操作要求: 将下面所有行逐字重抄一遍，一行都不能漏，答案中不要包含图片。

待处理数据:

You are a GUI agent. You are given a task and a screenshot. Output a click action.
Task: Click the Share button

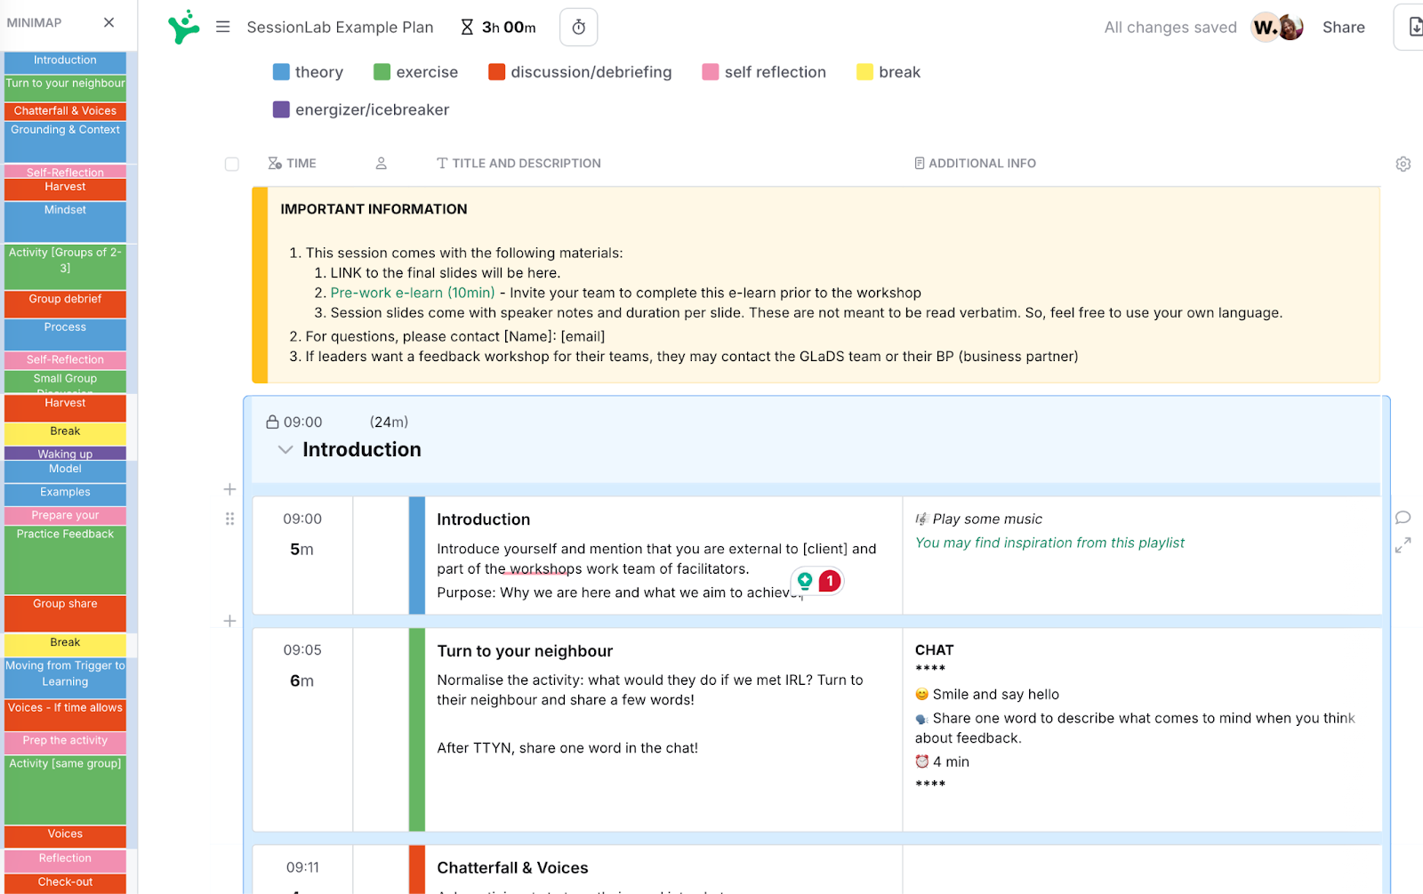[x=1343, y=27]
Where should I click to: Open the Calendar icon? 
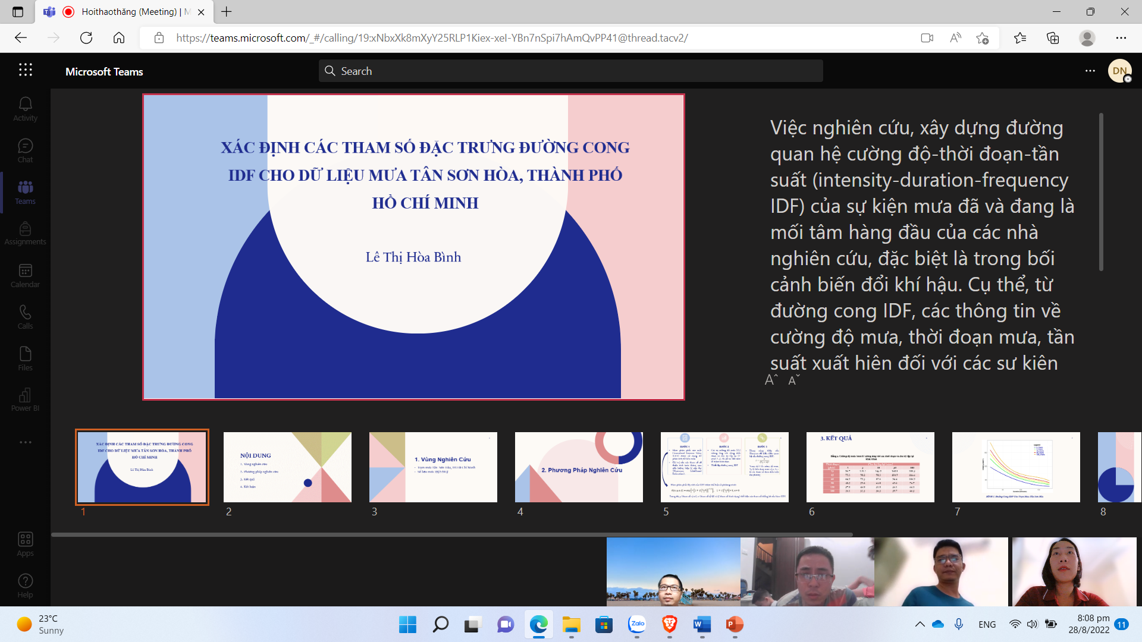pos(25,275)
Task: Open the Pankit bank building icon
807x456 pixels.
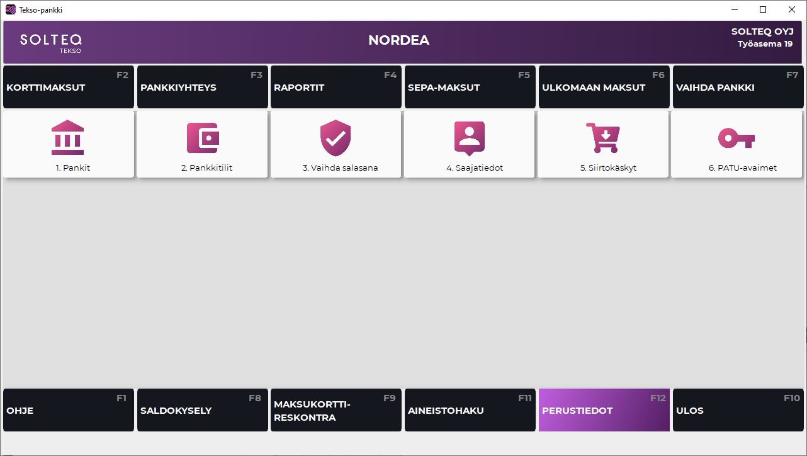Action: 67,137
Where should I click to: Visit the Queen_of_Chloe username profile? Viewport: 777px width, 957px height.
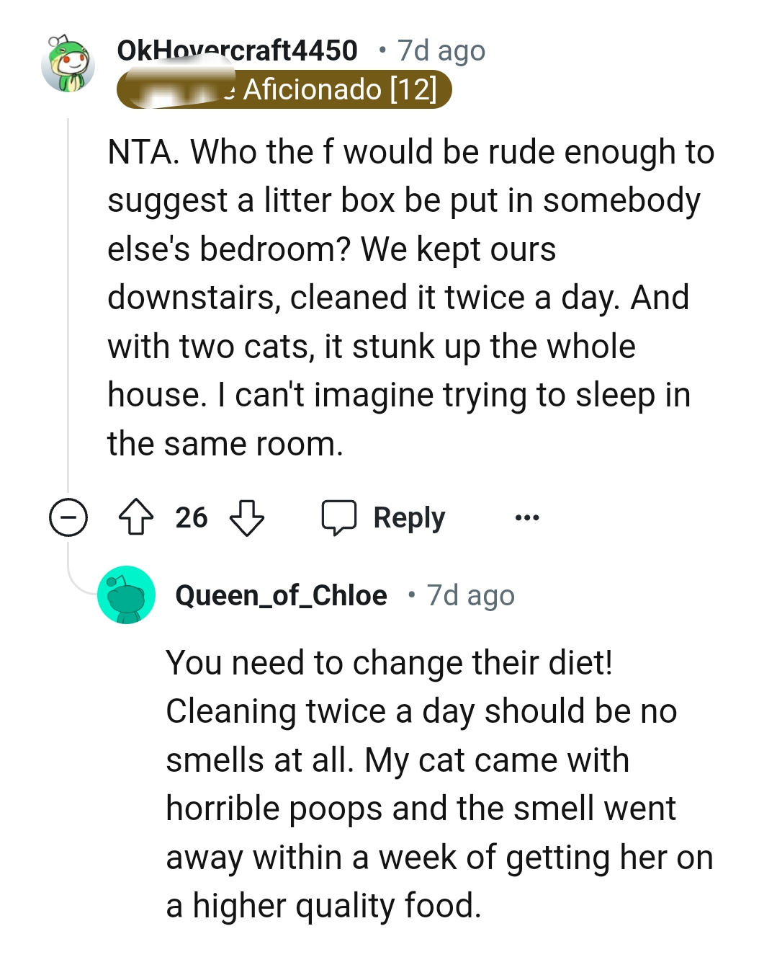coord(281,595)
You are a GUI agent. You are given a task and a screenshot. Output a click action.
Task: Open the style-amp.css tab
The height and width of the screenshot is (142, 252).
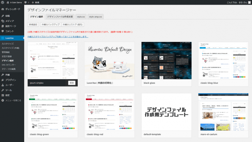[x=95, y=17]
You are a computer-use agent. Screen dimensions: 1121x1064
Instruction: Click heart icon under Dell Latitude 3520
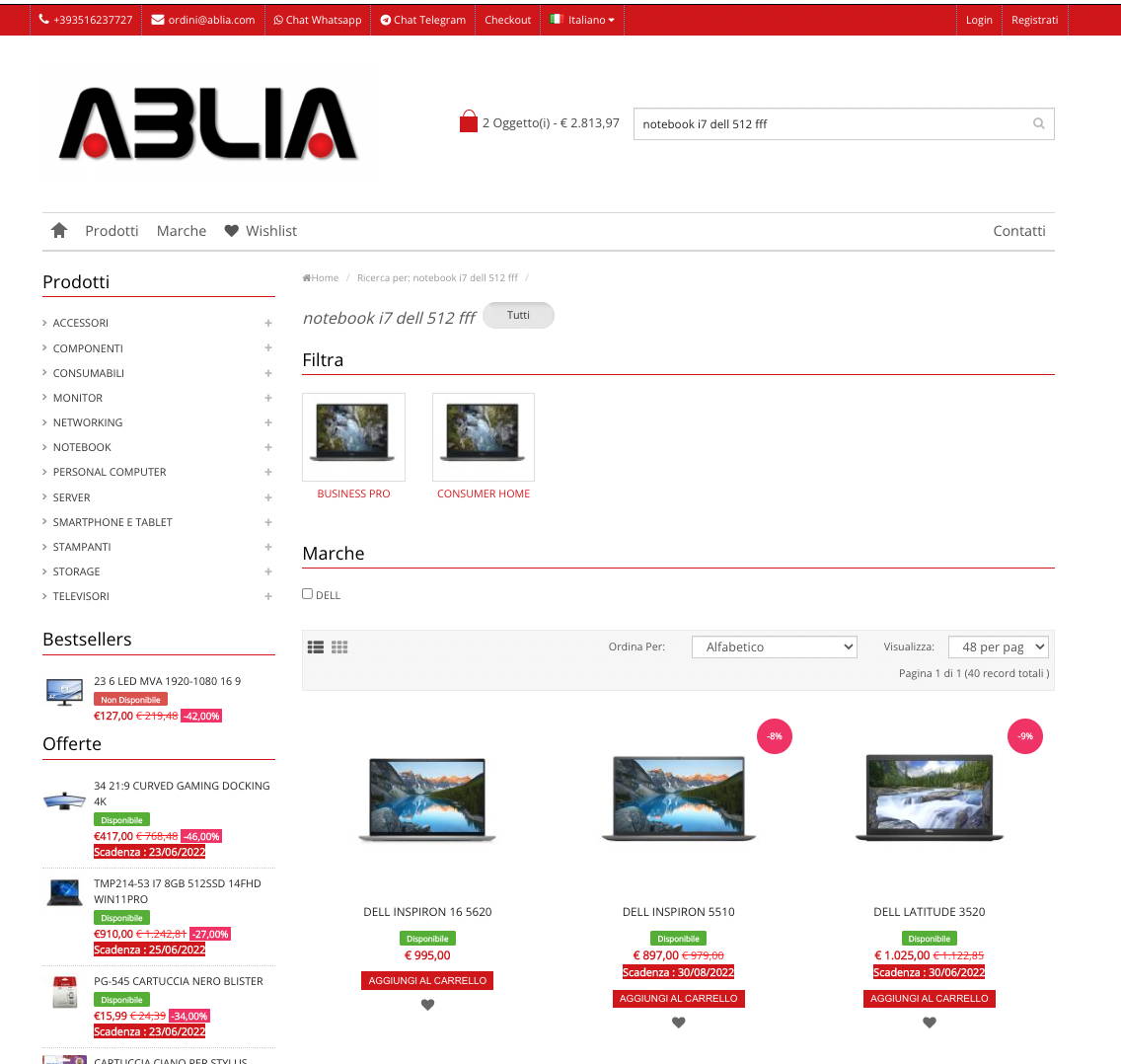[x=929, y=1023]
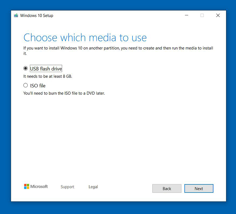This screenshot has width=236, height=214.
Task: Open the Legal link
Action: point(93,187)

结果如下:
You are a GUI agent. You are given a task and a screenshot. Output a click action.
Task: Click the Share button

[x=1343, y=27]
Where should I click to: Open the Calendar icon? 
pos(25,275)
Task: Open the Pankit bank building icon
807x456 pixels.
Action: 67,137
Where should I click to: Visit the Queen_of_Chloe username profile? Viewport: 777px width, 957px height.
coord(281,595)
You are a GUI agent. You are given a task and a screenshot. Output a click action.
Task: Open the style-amp.css tab
The height and width of the screenshot is (142, 252).
[x=95, y=17]
You are a computer-use agent. Screen dimensions: 1121x1064
Instruction: Click heart icon under Dell Latitude 3520
[x=929, y=1023]
This screenshot has width=236, height=214.
Task: Open the Legal link
Action: point(93,187)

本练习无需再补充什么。